Participants with missing CD4 cell measurements or whose CD4 counts were less than 200 cells/mm3 at baseline were excluded from the analysis of immunological progression, leaving data from 108 subjects. After a median follow-up period of 7.3 years, subjects with HCV genotype 1 and those with multiple HCV genotypes experienced more rapid immunological progression to a CD4 cell count of 200 cells/mm3 or fewer, compared with genotype 3 patients (adjusted hazard ratio 2.02, 95% CI 1.04-3.92 for genotype 1; HR 2.74, 95% CI 0.95-7.90 for multiple genotypes).

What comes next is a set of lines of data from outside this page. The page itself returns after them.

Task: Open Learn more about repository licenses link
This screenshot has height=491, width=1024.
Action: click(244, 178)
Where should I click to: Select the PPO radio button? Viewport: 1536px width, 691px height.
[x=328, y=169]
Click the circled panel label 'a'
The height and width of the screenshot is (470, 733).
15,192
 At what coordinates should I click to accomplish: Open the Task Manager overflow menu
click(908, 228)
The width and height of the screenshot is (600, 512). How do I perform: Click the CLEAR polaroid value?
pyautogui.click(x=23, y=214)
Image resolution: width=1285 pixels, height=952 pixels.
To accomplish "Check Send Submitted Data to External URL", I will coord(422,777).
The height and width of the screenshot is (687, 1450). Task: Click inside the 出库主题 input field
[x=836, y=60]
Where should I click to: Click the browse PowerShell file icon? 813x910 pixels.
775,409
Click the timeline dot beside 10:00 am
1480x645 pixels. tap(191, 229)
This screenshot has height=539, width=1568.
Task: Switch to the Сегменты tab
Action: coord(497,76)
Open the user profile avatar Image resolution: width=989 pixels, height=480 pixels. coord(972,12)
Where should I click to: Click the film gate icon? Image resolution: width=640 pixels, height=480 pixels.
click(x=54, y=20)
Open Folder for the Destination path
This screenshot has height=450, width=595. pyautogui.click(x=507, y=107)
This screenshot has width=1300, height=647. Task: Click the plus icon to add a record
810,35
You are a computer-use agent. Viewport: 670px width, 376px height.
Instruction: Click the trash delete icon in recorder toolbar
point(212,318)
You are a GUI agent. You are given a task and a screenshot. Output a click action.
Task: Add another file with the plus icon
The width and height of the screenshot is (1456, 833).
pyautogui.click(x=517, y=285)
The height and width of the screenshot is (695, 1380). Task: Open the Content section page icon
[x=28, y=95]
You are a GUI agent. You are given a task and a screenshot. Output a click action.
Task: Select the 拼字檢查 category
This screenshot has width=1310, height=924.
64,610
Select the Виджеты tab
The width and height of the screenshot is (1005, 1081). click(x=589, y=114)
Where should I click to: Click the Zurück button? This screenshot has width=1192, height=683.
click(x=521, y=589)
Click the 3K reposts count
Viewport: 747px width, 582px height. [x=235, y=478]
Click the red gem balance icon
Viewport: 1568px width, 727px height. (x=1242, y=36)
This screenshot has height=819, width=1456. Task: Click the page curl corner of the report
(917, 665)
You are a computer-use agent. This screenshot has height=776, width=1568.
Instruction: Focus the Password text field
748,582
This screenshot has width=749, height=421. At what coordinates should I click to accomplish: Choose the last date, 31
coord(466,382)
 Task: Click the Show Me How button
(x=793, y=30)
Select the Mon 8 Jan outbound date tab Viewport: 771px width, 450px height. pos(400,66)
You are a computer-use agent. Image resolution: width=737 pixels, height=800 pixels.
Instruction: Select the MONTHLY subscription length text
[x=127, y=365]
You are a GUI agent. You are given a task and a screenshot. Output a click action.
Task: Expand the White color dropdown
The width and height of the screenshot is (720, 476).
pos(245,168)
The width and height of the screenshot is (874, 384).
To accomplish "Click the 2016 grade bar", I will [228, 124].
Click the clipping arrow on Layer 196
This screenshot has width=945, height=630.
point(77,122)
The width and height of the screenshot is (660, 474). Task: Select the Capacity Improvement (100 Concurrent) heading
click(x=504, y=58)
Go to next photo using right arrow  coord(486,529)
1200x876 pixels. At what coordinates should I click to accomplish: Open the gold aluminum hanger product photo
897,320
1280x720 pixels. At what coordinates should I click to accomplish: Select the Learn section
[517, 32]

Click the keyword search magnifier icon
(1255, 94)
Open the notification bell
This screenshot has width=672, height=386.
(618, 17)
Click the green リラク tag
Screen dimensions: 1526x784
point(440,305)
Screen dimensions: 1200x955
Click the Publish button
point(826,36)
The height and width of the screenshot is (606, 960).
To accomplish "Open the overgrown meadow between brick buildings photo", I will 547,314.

When the analysis was limited to pre-HAART data, the differences were even greater (HR 3.92, 95% CI 1.51-10.20 for genotype 1; HR 4.38, 95% CI 1.04-18.40 for multiple genotypes).

Further breaking down the data from the whole study period, the researchers determined that the increased risk of immunological decline was linked to infection with HCV genotype 1a, but not 1b. Moreover, subjects with only genotype 4 - which the researchers identified as being “on the rise among injecting drug users” - experienced significantly slower immunological progression than those with only genotype 1.

Overall, patients with multiple HCV genotypes also experienced faster clinical progression to AIDS or pre-AIDS death (excluding non-natural causes such as overdose, suicide, or accidents), but this did not reach statistical significance (HR 3.36, 95% CI 0.82-13.79). Looking only at data from the pre-HAART era, however, subjects infected with more than one genotype had a significantly higher risk of clinical progression than those with only genotype 3 (HR 6.54, 95% CI 1.39-30.76). Unlike immunological decline, infection with genotype 1 alone was not associated with more rapid clinical progression, and no significant differences in clinical progression were observed when comparing subjects with only genotype 1, 3, or 4.

The authors concluded that HIV disease progression differs by HCV genotype, “being especially enhanced in those harbouring HCV infection involving more than one HCV genotype.” Given that the difference was much greater before the advent of HAART, they suggested that efficacious combination antiretroviral therapy “may diminish the effect of HCV genotype on HIV disease progression.”

In their discussion, the authors noted that it is not yet known how multiple HCV genotypes might cause faster HIV disease progression, although other researchers have suggested that different genotypes many interact differently with the HIV virus, or may have differing effects on CD4 cell proliferation within the liver. Since HCV may be cleared naturally by the immune system or eradicated with treatment, and since prior infection with one HCV strain does not prevent subsequent reinfection, the authors recommended that “HCV genotype should ideally be measured prior to HIV infection and longitudinally at different time-points within HIV-infected individuals to gain a better understanding of the effect of HCV genotype on HIV progression.”

References

Van Asten L and Prins, M. Infection with concurrent multiple hepatitis C virus genotypes is associated with faster HIV disease progression. AIDS 18: 2313-2318. 2004.